• **Provided records**:
►

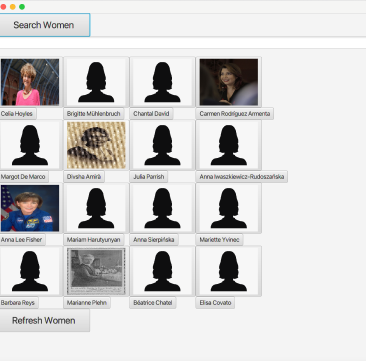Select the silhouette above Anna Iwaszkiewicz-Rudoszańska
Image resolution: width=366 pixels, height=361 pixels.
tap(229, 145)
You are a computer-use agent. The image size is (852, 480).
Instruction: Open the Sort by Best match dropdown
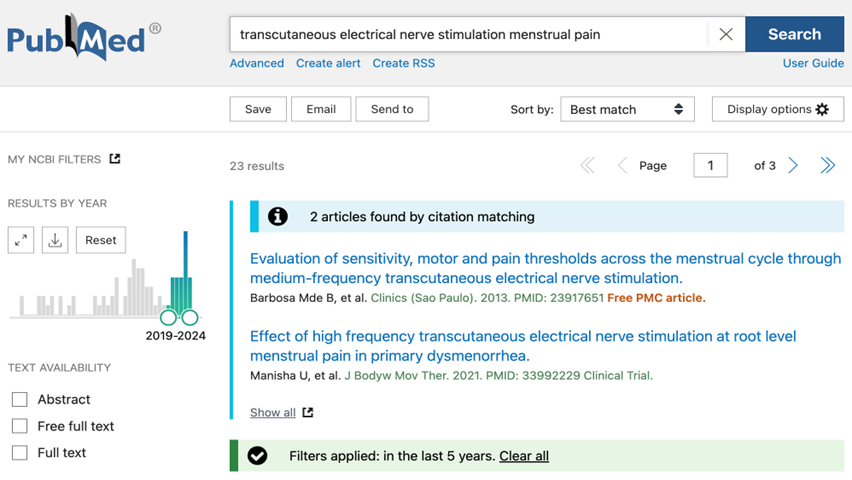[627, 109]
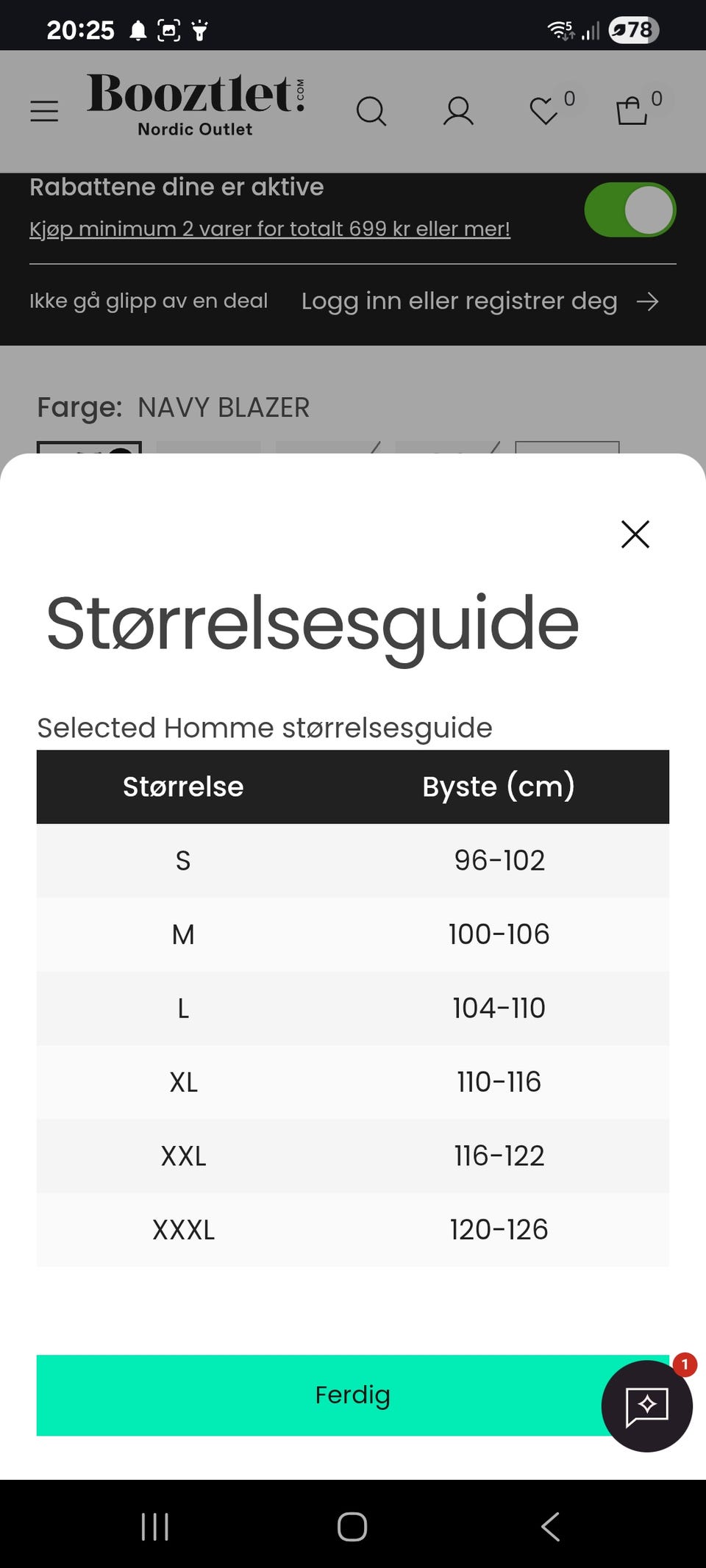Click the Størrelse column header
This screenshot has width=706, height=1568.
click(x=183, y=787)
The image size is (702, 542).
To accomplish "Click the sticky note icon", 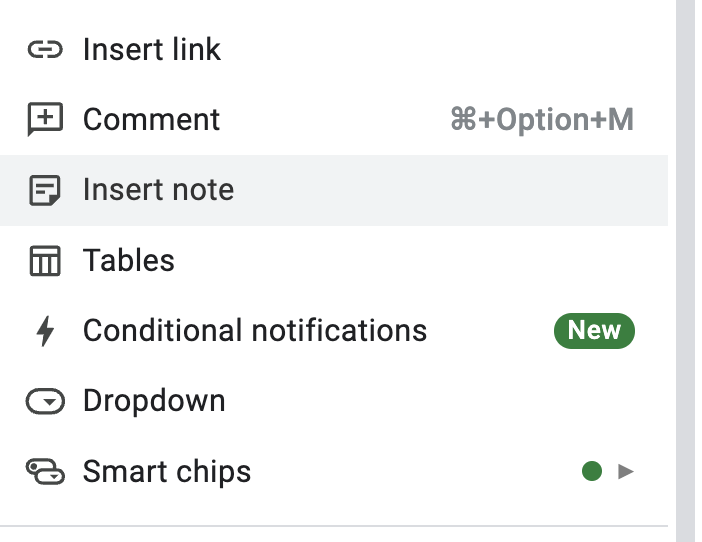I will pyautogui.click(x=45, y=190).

◄
►

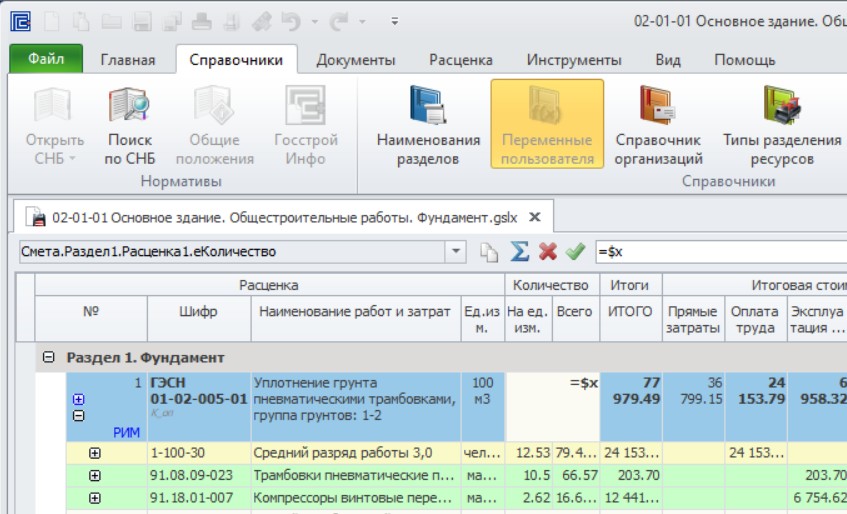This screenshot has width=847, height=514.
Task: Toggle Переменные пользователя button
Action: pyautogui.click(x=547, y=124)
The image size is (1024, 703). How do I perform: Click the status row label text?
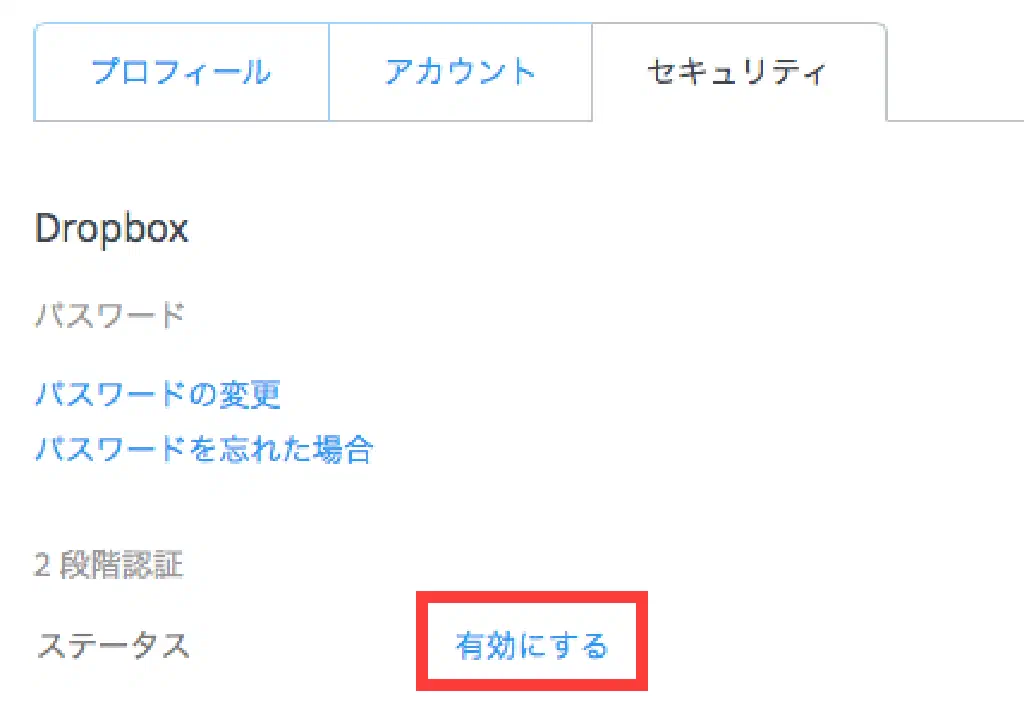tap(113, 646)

◄
►

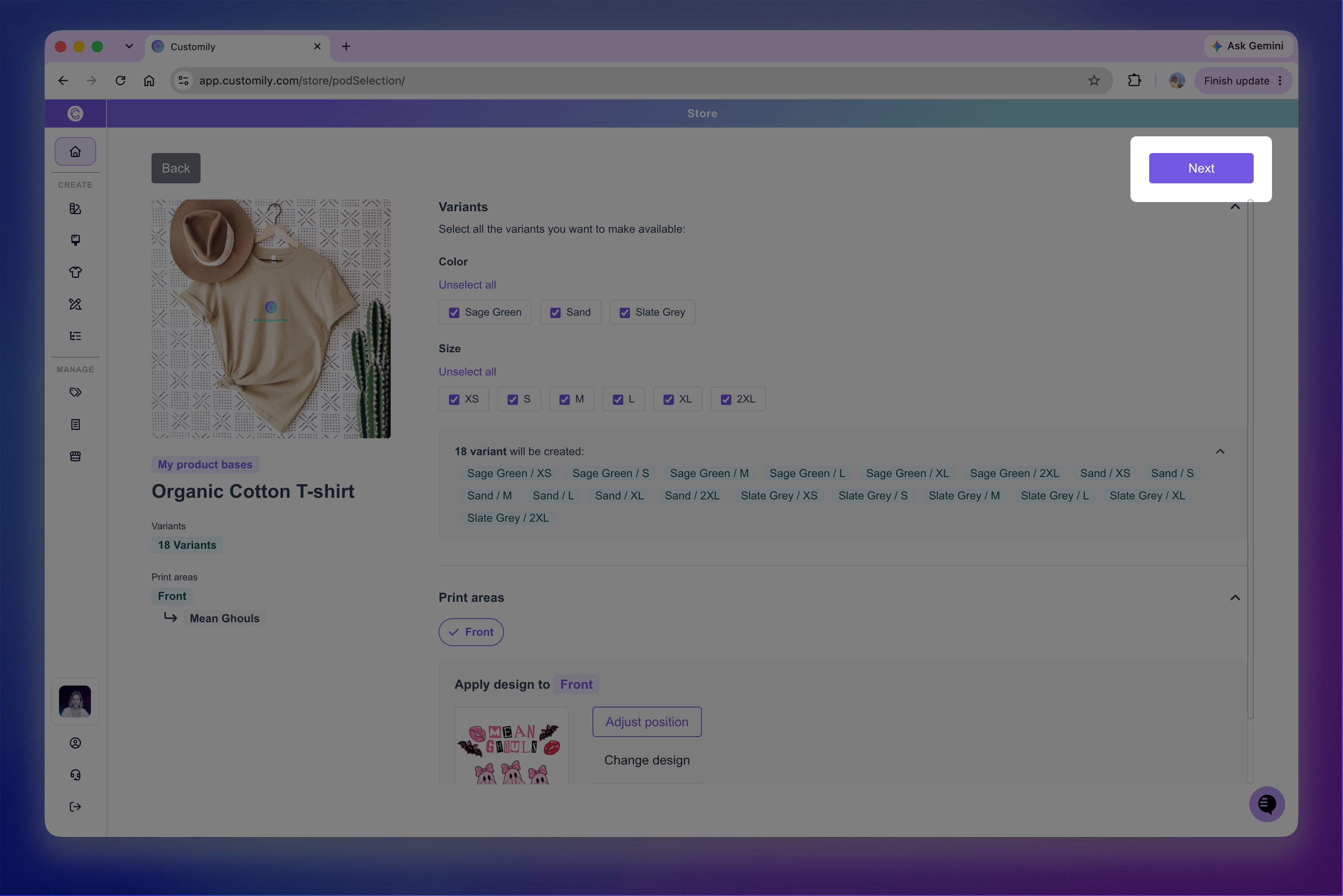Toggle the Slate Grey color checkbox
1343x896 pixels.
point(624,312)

◄

• **Task goal**: Using the records above, print exactly the lines between the ones containing "You are a computer-use" and "The image size is (702, 542).", inclusive, and nothing else; no pictures.

• **Solution**:
You are a computer-use agent. The image size is (852, 480).
Instruction: Open the Sort by Best match dropdown
[627, 109]
Click the Størrelse column header
This screenshot has width=706, height=1568.
click(x=183, y=787)
The image size is (702, 542).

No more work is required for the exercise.